Gangsters have joined the wide chorus of criticism and concerns about the anti-conspiracy law.

The Yamaguchi-gumi, Japan’s largest organized crime syndicate, has distributed to its members a manual on how to avoid being wrongly arrested under the law that took effect on July 11.

The law is officially known as the revised law to punish organized crimes, and it has come under fire because it allows for the arrests of citizens even before a crime has been committed.

The Asahi Shimbun obtained a copy of the Yamaguchi-gumi’s four-page manual titled, “Thinking about conspiracy.”

The very beginning of the manual shows that the Yamaguchi-gumi believes authorities will initially go after gangsters to quell criticism of the law.

“Yakuza will be targeted intensively so that (police) can show they have made actual achievements based on the law,” the manual says.

A chapter titled, “Conspiracy and yakuza,” explains the goal of the revised law as follows: “It is aimed at arresting all members (of a group), including those at the top, and convicting them.”

The manual cites newspaper articles to explain the contents of the law and cases in which the legislation could be applied to gangsters.

One example gives the scenario of a gang member arrested for suspected violations of the Swords and Firearms Control Law.

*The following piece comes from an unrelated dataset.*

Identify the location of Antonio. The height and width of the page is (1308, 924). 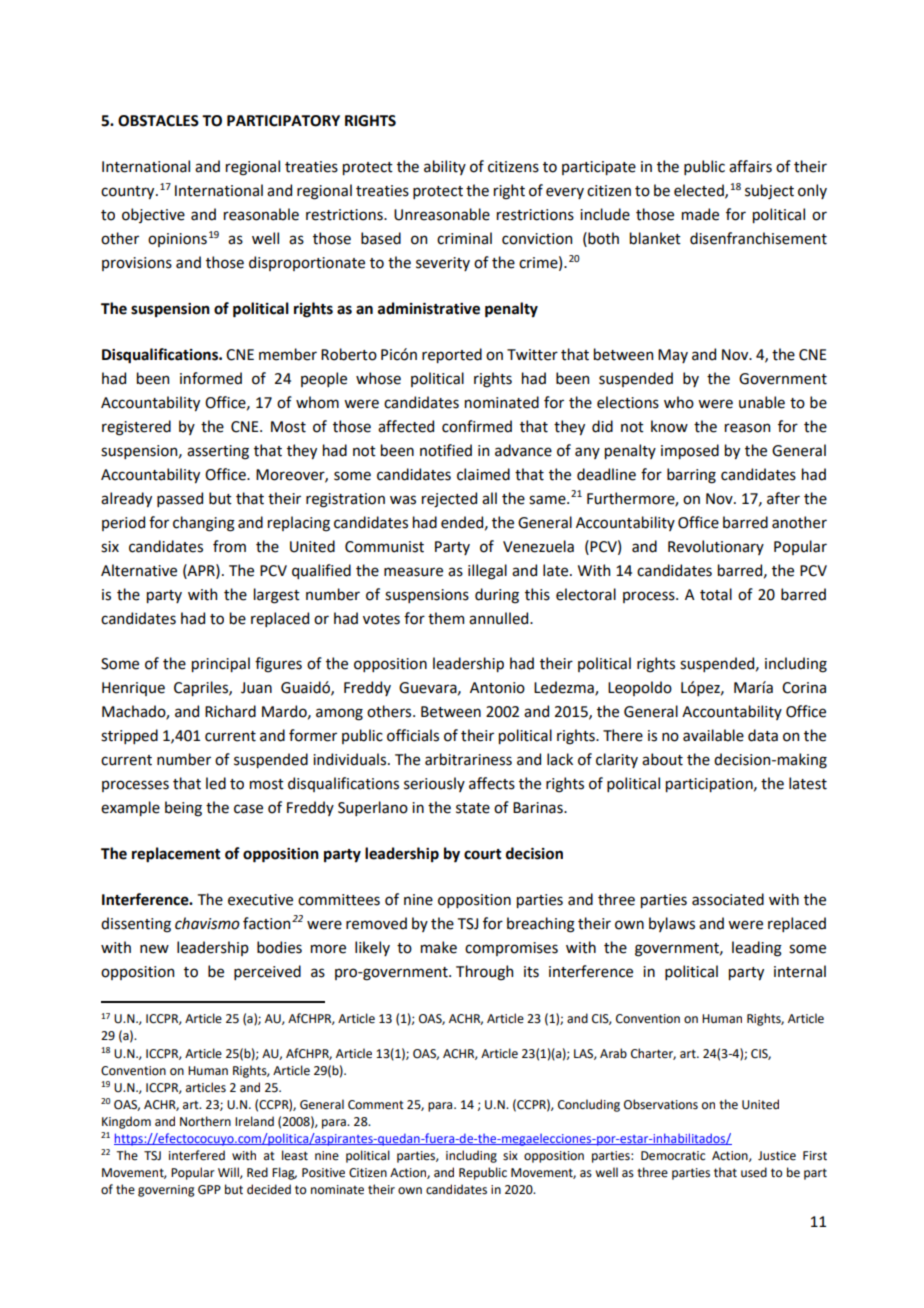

“A case could arise in which police fake a story that the gang member’s intention was murder, and then other members, executives and the boss could be charged with conspiracy,” the manual says.

It also notes that the anti-conspiracy law enables police to arrest people before crimes are committed, and says, “The wiretapping law will be used to gather evidence (for an arrest).”

The “Conclusion” chapter urges members to take precautions against wiretapping in their daily activities.

It also gives advice on what gangsters should do if their colleagues are arrested.

“It is important to offer lawyers’ notebooks and to take detailed notes on the questioning to prevent them from being falsely charged, such as for conspiracy,” the manual says.